В арестантском эшелоне Маневич сумел обменять свою куртку на куртку умершего от тифа русского военнопленного Яковлева. По прибытии в австрийский концлагерь «Эбензее» Маневич исхитрился объяснить эсэсовцам, на хорошем немецком языке, что произошла путаница, и зовут его не Яковлев, а Яков Старостин. Имя реального человека, биографию которого Маневич хорошо знал, было необходимым условием конспирации – в лагере всегда полно стукачей. Поэтому жизнеописание должно было быть гладким и стыковаться во всех деталях, для чего проще было не выдумывать, а использовать чужую биографию. Свою «легенду» он довёл до ума, согласовав с достоверной историей службы на Западном фронте и пленением 7 октября 1941 года. Детали «своего боевого пути» он подслушал в разговорах военнопленных. «Легенда» подозрений не вызвала. Маневич получил номер R-133042, под которым и числился в списке заключённых. В лагере он тесно сошёлся с бакинцем Грантом Айрапетовым, бывшим офицером штаба 23-й танковой армии. С ним он входил в подпольный штаб сопротивления, организовывал диверсии на производстве. По отзыву Айрапетова «прекрасно владея иностранными языками, богато одаренный, быстро ориентирующийся в любой обстановке, Старостин – Маневич был нашим мозгом, который информировал о всех событиях».
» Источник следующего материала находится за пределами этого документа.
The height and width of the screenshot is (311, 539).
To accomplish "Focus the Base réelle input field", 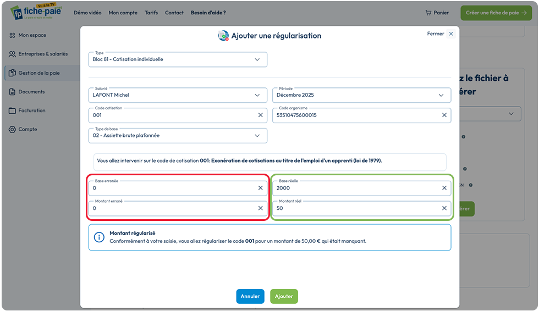I will (x=358, y=188).
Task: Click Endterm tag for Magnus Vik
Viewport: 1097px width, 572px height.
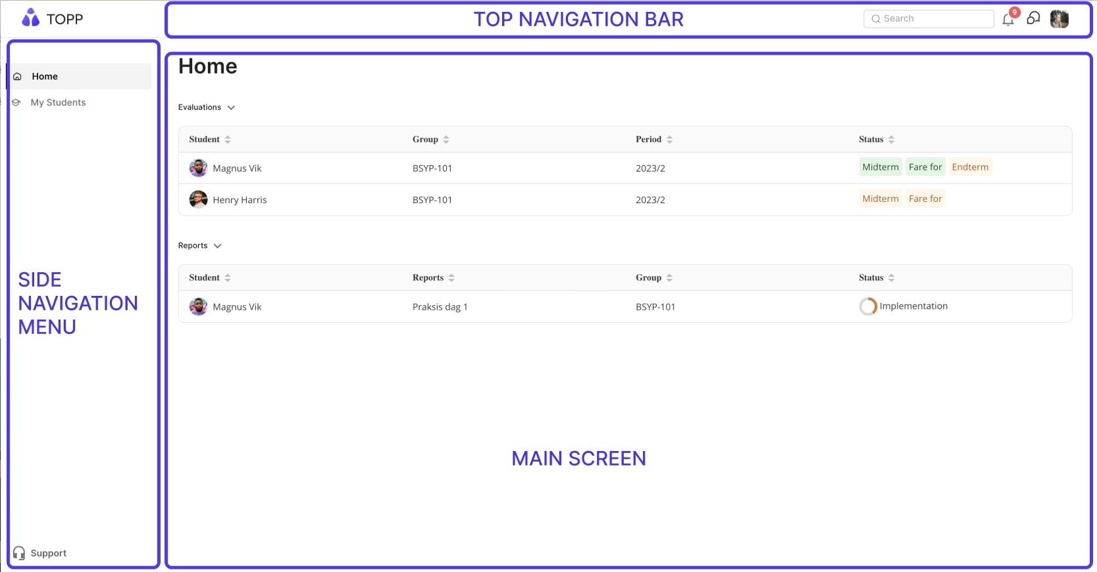Action: tap(969, 167)

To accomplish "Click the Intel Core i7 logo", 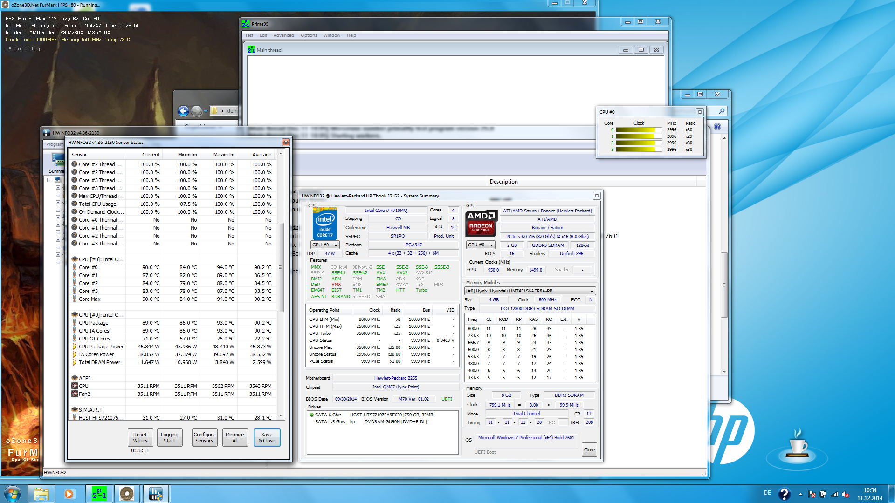I will 324,224.
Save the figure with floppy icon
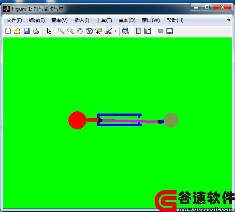 click(x=27, y=31)
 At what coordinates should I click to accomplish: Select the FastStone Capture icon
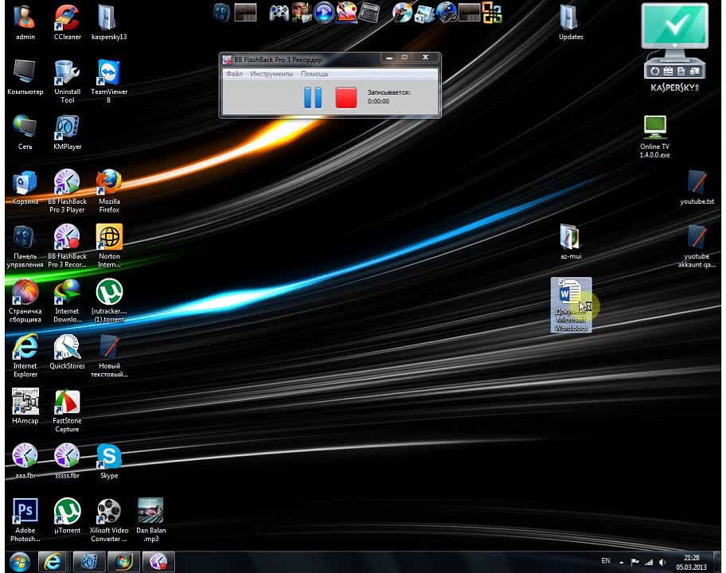click(x=67, y=411)
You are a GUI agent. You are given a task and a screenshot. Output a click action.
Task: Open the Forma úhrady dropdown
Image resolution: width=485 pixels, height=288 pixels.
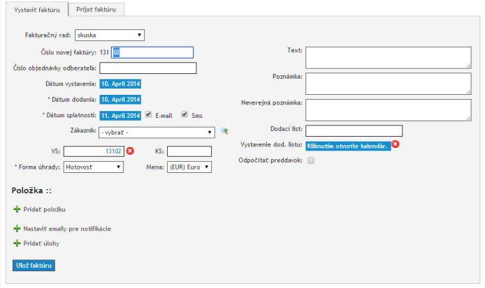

1 мая 1945 года лагерь был освобожден американскими войсками. Политических снова выпустили на волю и поселили в «Спорт-отеле» городка Штайнкогель на берегу реки Зее. Там, в номере со старым лагерным товарищем Грантом Айрапетовым, Маневич и «дошёл» от туберкулёза. Перед смертью сотрудник Разведупра всё же решился и назвал Айрапетову оперативный псевдоним и адрес, по которому следовало обратиться в Москве.
Он умер 9 мая 1945 года. На могиле Маневича поставили крест с надписью «Здесь покоится советский полковник Старостин Яков Никитич». В 1965 году, после опубликования в газете «Правда» Указа о присвоении звания Героя, официально рассекретившего имя Маневича, группа советских разведчиков во главе с В. В. Бочкаревым прибыла из Вены на поиски его могилы. после трехнедельных поисков место захоронения было обнаружено. Останки разведчика торжественно перезахоронили в Линце, на мемориальном кладбище Санкт‑мартин, где покоятся павшие советские воины.
С тех пор на памятнике со звездой значится: «Герой Советского Союза полковник Л. Е. Маневич».